On Tue, Jan 10, 2017 at 11:49 AM, jan <jan.lindstrom@mariadb.com> wrote:
revision-id: c32bc1afe820aa90c2e2666a77ce2bb43019df3d (mariadb-10.2.3-43-gc32bc1afe82) parent(s): 3d46768da2a784ddc9c341d1fb03468525bd38f1 author: Jan Lindström committer: Jan Lindström timestamp: 2017-01-10 11:36:42 +0200 message:
MDEV-11254: innodb-use-trim has no effect in 10.2
In MySQL 5.7 InnoDB os0file.[h|cc] was refactored making trim or punch hole operation not work with MariaDB.
buf0buf.cc: buf_page_is_corrupted() remember that compressed pages do not contain checksum and FIL_TAIL header.
What is a FIL_TAIL header? I suppose it is referring to the 8 bytes FIL_PAGE_DATA_END at the end of the page frame? And which compressed pages? ROW_FORMAT=COMPRESSED pages do contain a page footer.
buf0dblwr.cc: Set up the page size and write size to IORequest and set up punch_hole() if actual write is not physical size.
Actual write to where? Apparently (looking at the code), it is to the user data file, not to the doublewrite buffer. The commit message should mention this important detail. (I think we should not punch holes to the doublewrite buffer area (pages 64..191 in the system tablespace).)
buf0rea.cc, fil0fil.cc, fil0fil.h: Remove unnecessary parameter write_size from os_file_write, fil_io, os_aio functions.
I see that this parameter does not exist in MySQL 5.7. OK to remove.
os0file.h, os0file.cc: Implement new version of os_file_io_complete to do punch_hole operation and punch hole operation should be based on file system block size determined using fstat or DeviceIOControl.
Please also mention the InnoDB wrapper function os_file_get_block_size(), which was added. But, where is that function being called? Did you forget to adjust fil_node_open_file()? Please submit a revised patch for review. Some detailed comments follow.
+set autocommit=0; +call innodb_insert_proc(16000); +commit; +set autocommit=1;
Do we really have to insert this many records? What would be the minimum test case? Did you test with innodb_page_size=4k or 8k? Consider removing the two SET statements and adding a BEGIN before the CALL instead.

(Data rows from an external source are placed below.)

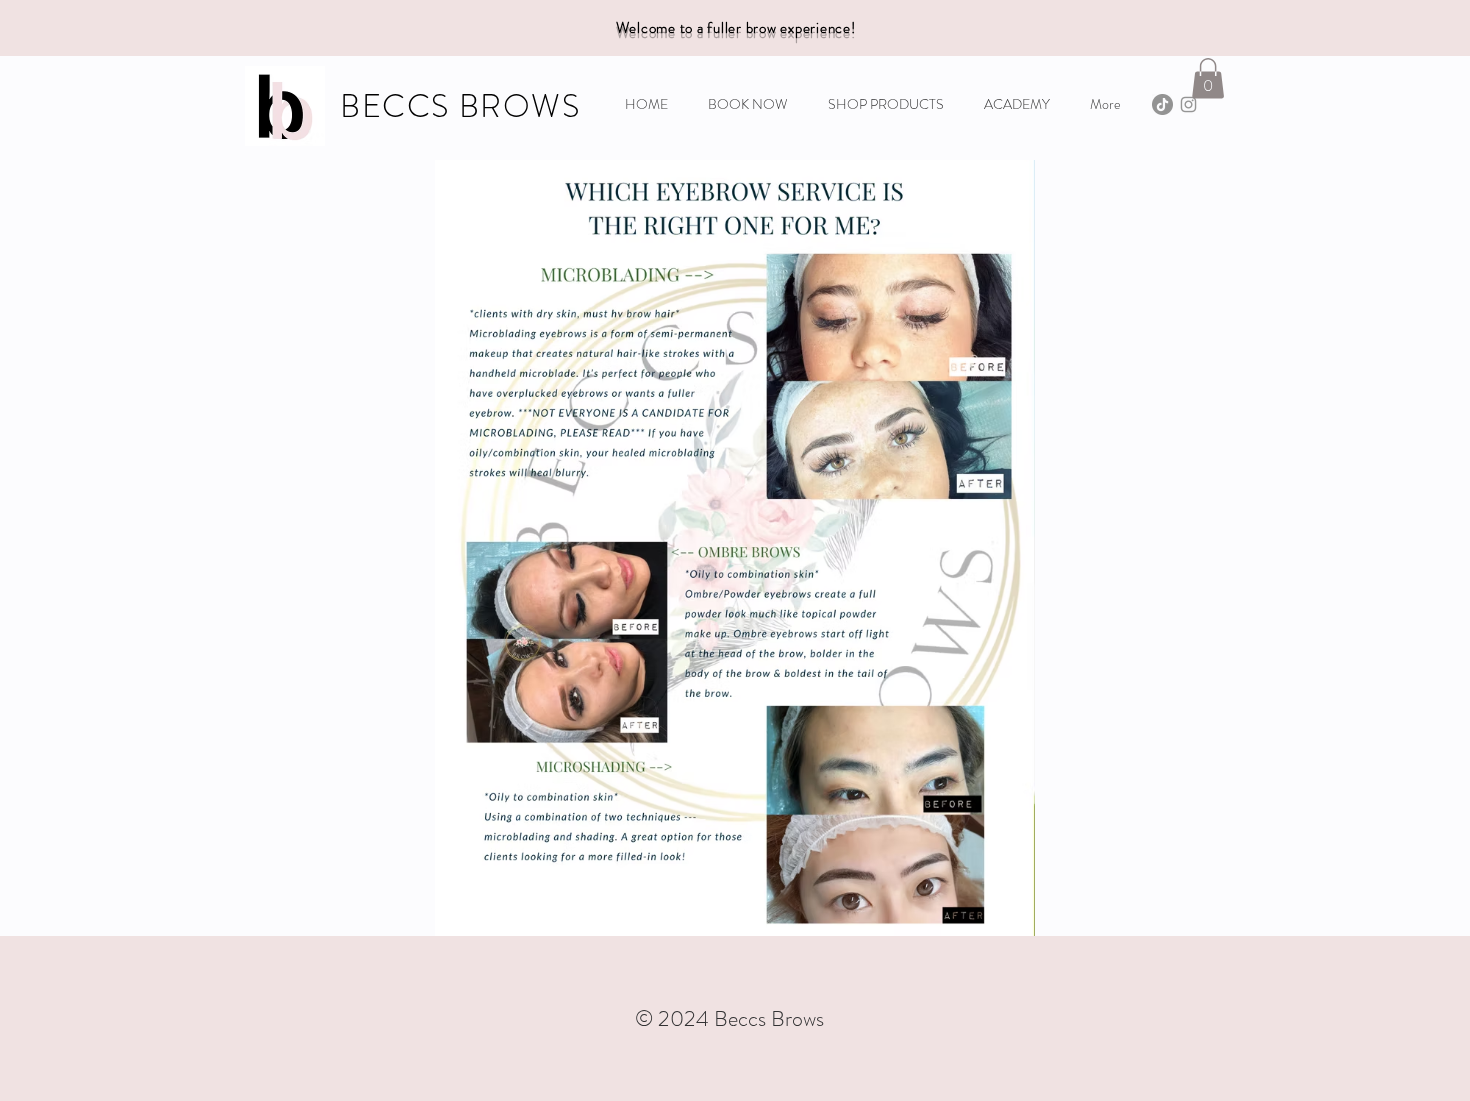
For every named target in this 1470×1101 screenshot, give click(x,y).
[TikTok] (1162, 104)
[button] (1208, 78)
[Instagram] (1188, 104)
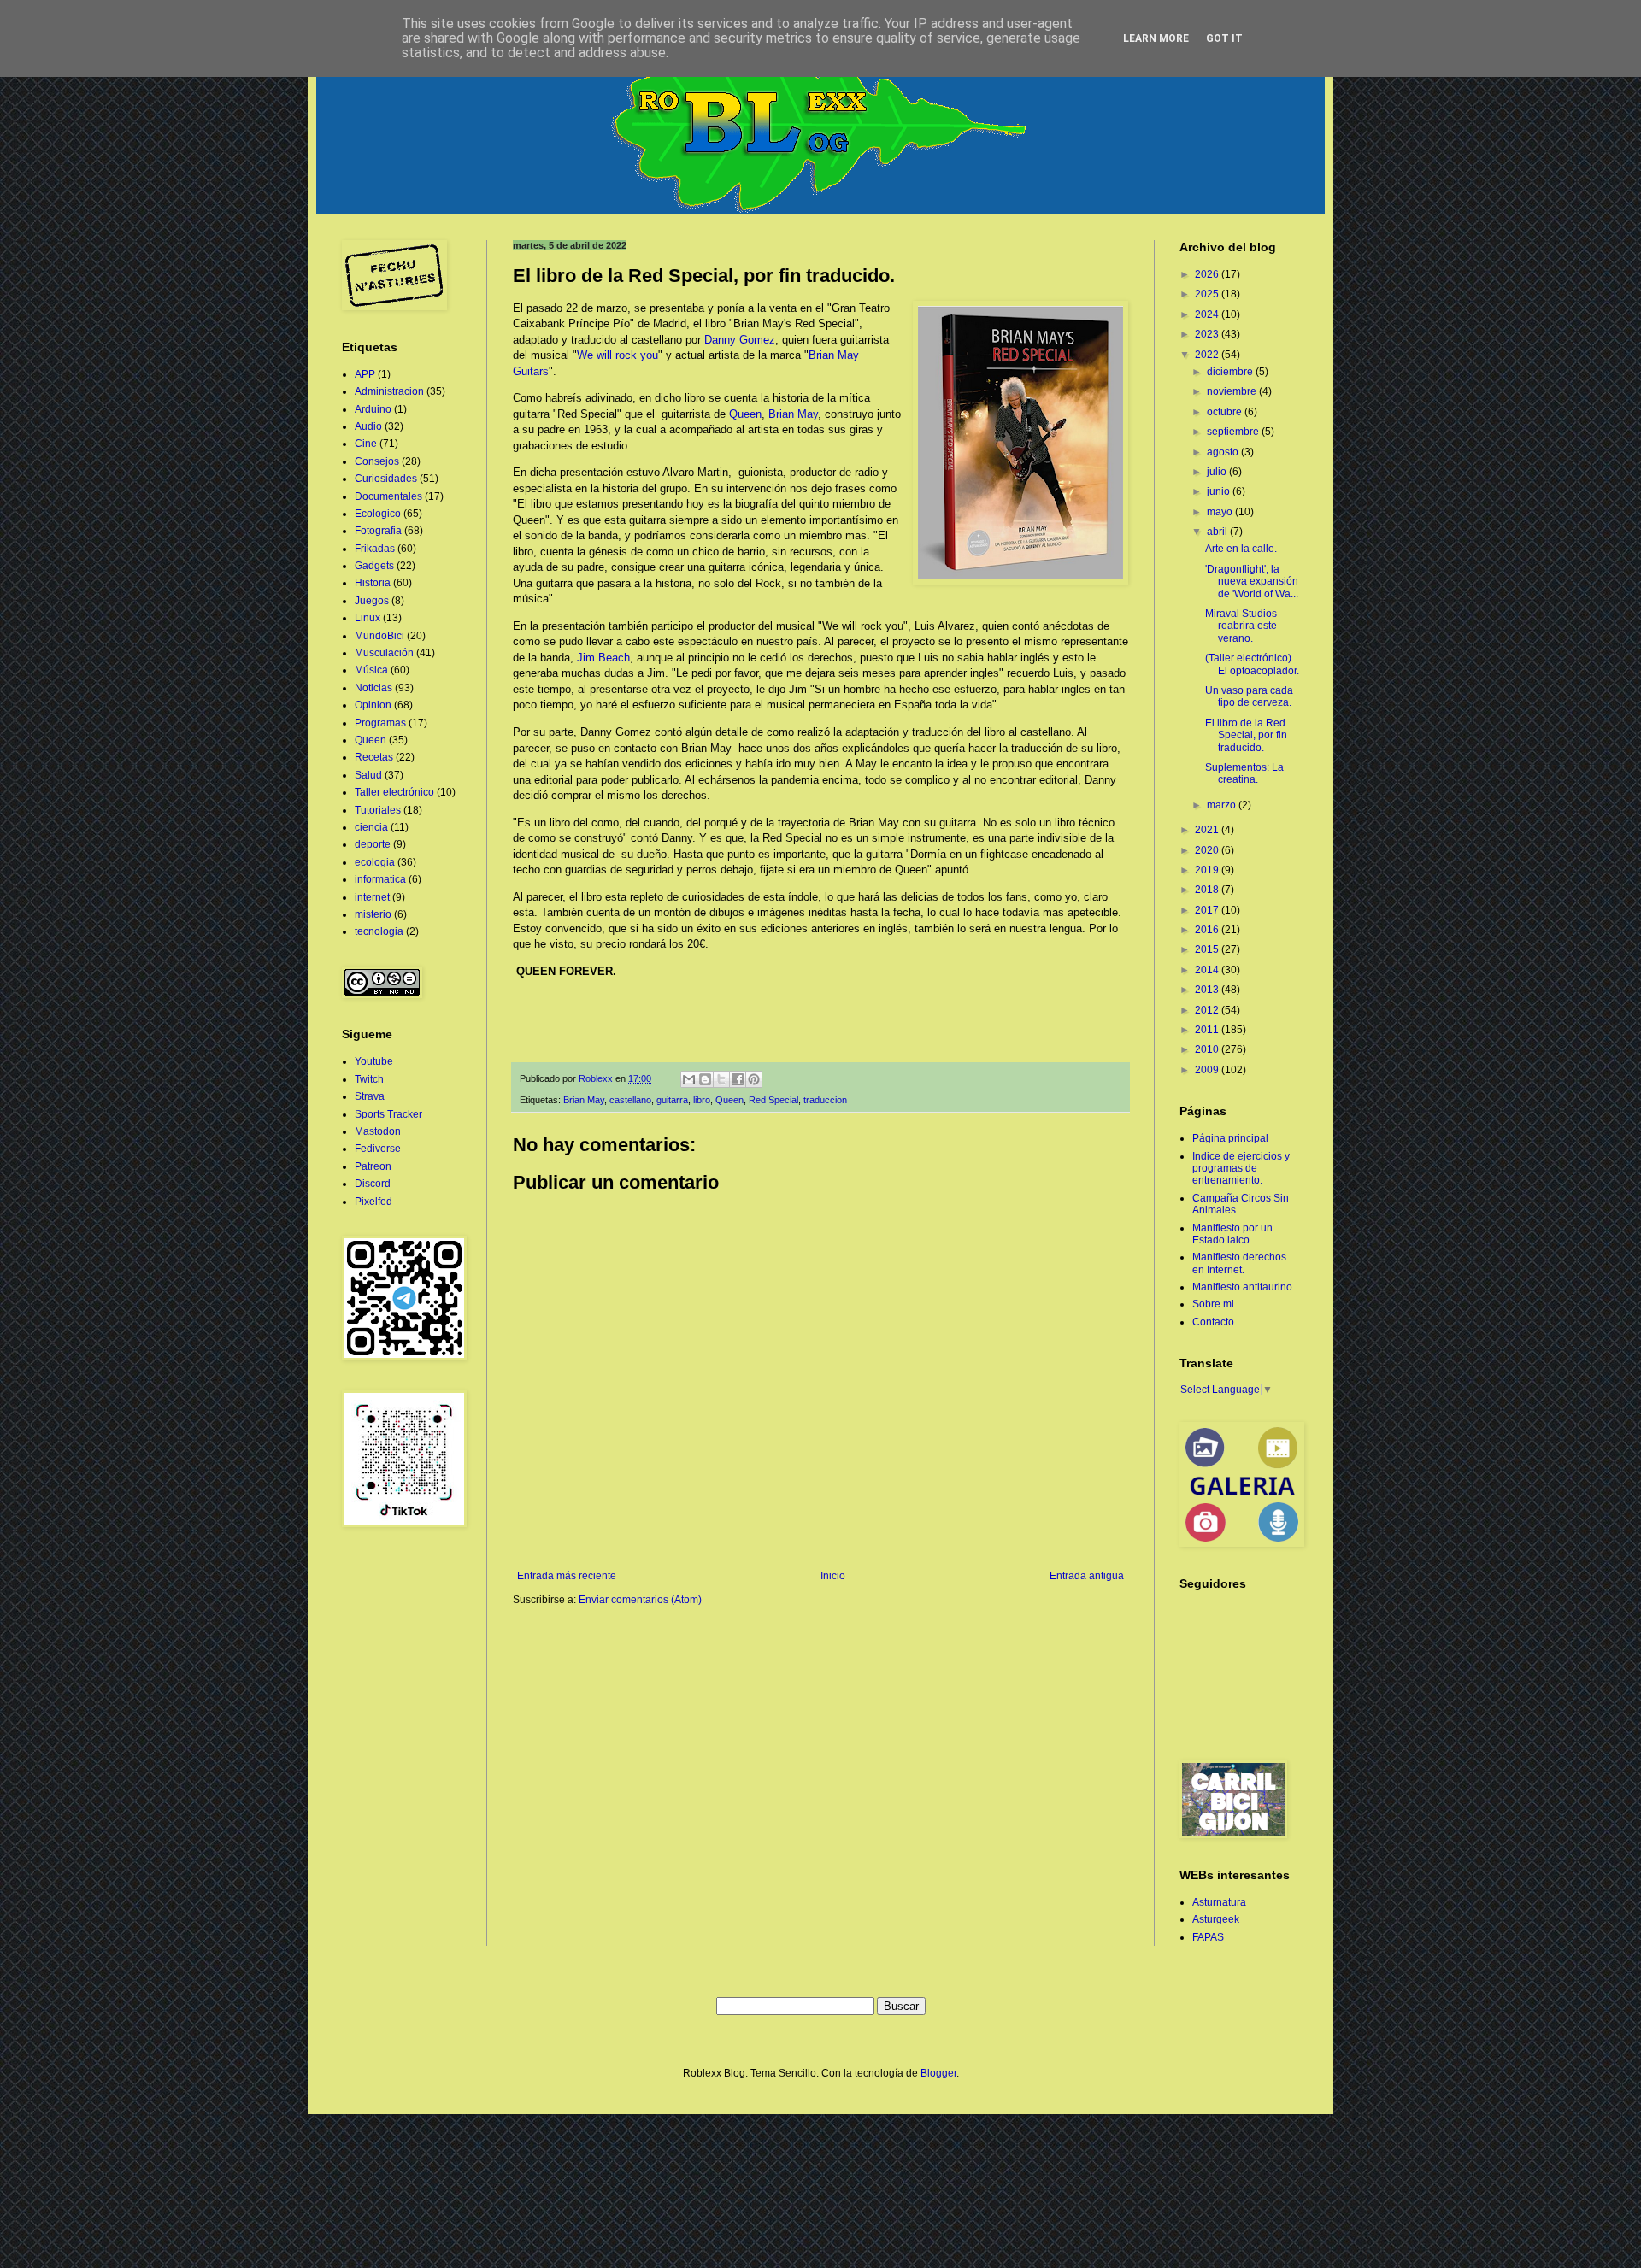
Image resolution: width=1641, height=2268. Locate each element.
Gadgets (374, 566)
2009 (1208, 1070)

That would be more standard SQL.
+--disable_query_log +--disable_warnings +EVAL SET GLOBAL innodb_compression_algorithm = $innodb_compression_algorithm_orig; +EVAL SET GLOBAL innodb_file_per_table = $innodb_file_per_table_orig; +EVAL SET GLOBAL innodb_file_format = $innodb_file_format_orig; +--enable_warnings +--enable_query_log
There is no need to assign innodb_file_per_table or innodb_file_format in 10.2. The defaults are just fine. If you keep adding these statements in 10.2, merging to 10.3 will require extra work after 10.3 removes these deprecated parameters (copying WL#7704 from MySQL 8.0.0).
+ bool page_encrypted = false; + bool page_compressed = false; + ulint page_type = mach_read_from_2(read_buf+FIL_PAGE_TYPE); + + page_compressed = (page_type == FIL_PAGE_PAGE_COMPRESSED_ENCRYPTED + || page_type == FIL_PAGE_PAGE_COMPRESSED);
Please remove the initialization of page_compressed to false. Could we fuse page_compressed into page_encrypted to simplify those conditions that currently check for page_compressed&&page_encrypted?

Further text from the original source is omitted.